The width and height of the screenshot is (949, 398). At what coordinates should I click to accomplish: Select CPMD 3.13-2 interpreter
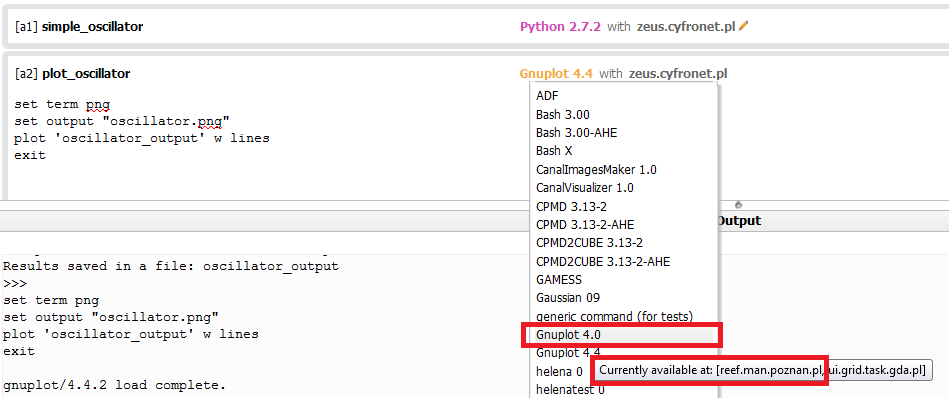tap(623, 206)
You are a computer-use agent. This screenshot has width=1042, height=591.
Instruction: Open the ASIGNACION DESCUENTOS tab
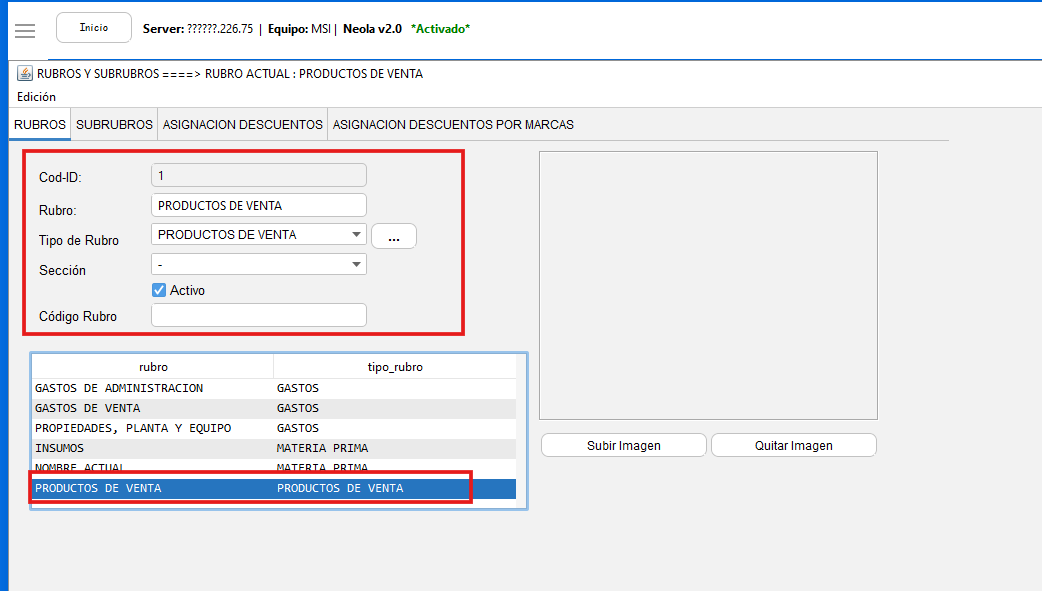(x=243, y=125)
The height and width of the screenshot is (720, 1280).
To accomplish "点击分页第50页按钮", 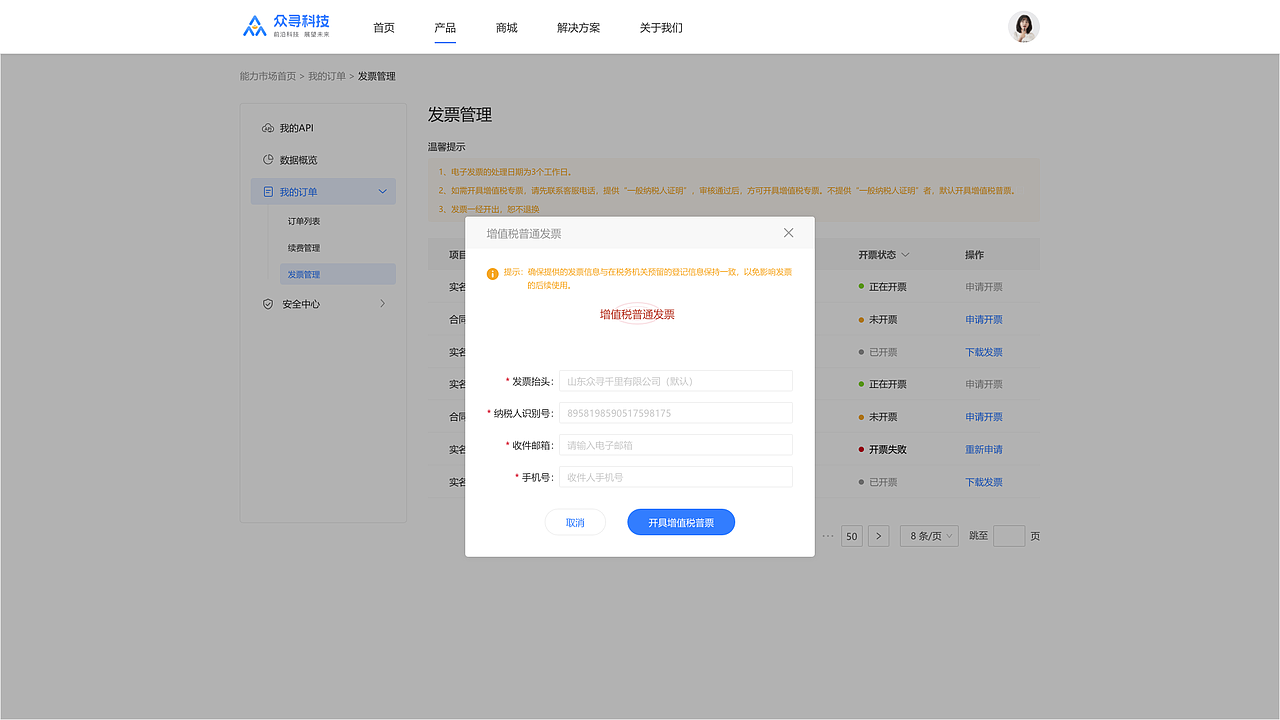I will (851, 536).
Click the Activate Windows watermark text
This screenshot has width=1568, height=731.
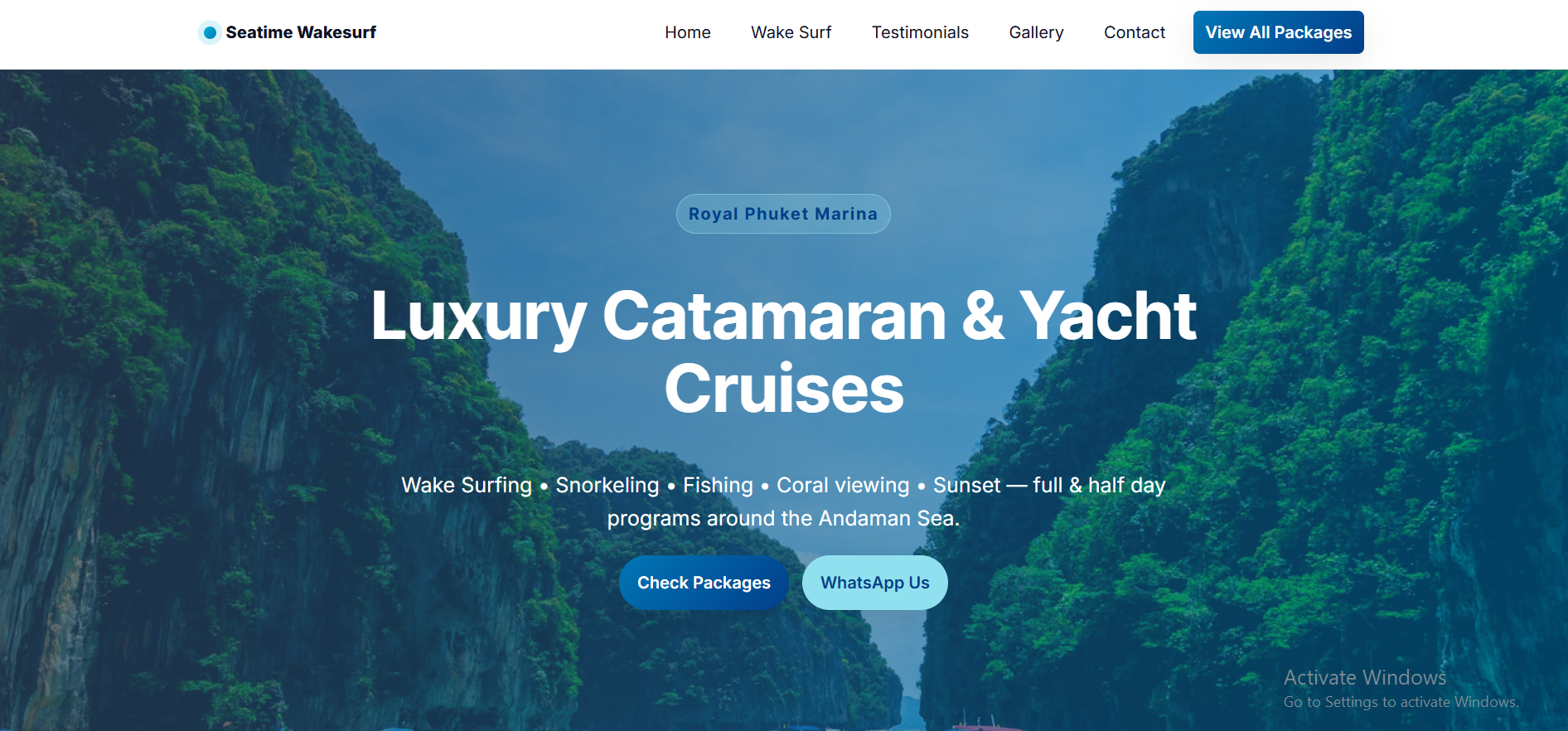pos(1365,677)
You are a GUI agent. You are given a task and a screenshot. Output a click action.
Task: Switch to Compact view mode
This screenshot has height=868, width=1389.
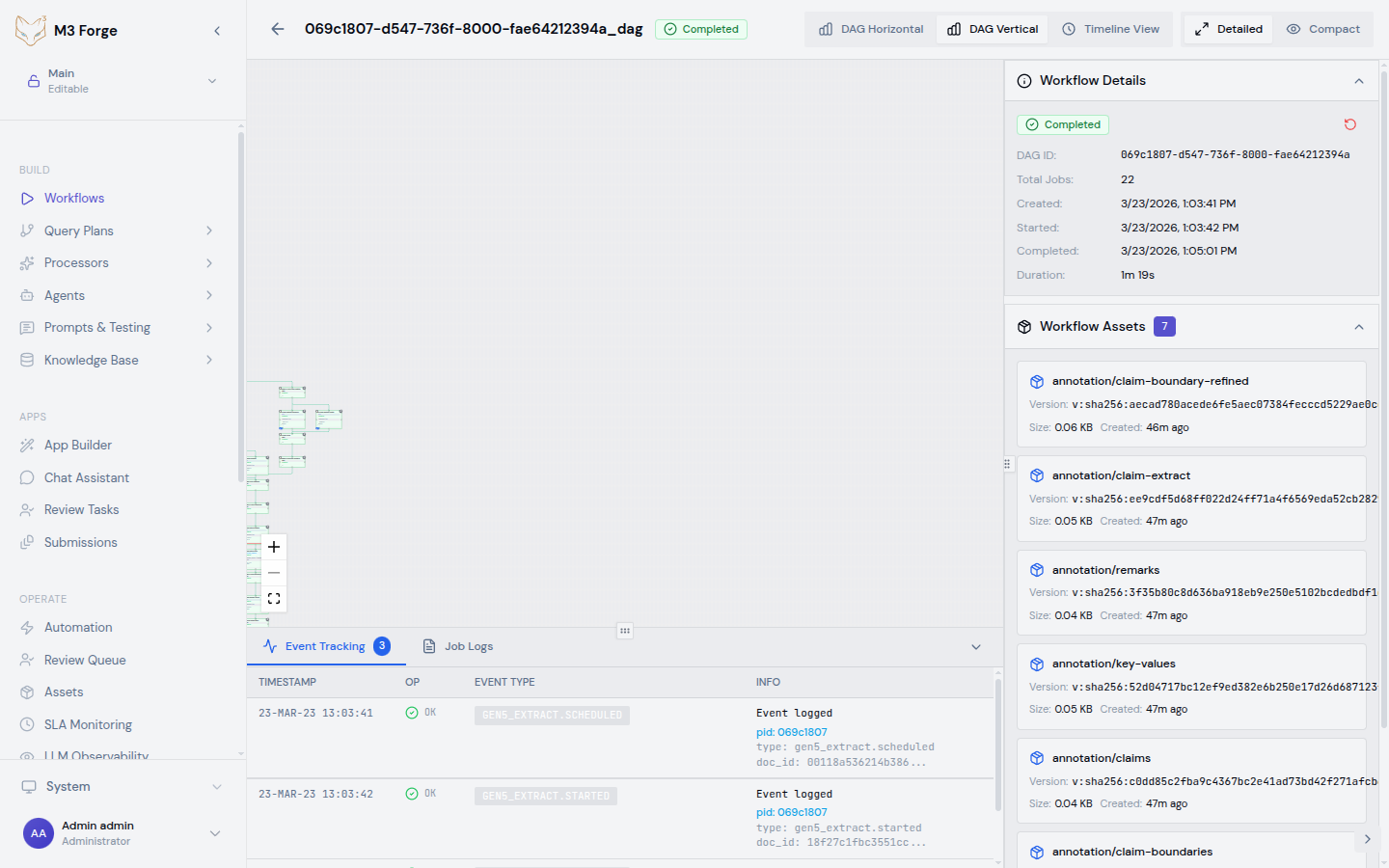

The task
Check each line of the data above for the word "agent" and copy the ones where it is found.

Reply to the task
You are a computer-use agent. This screenshot has width=1042, height=591.
You are a GUI agent. You are given a task and a screenshot. Output a click action.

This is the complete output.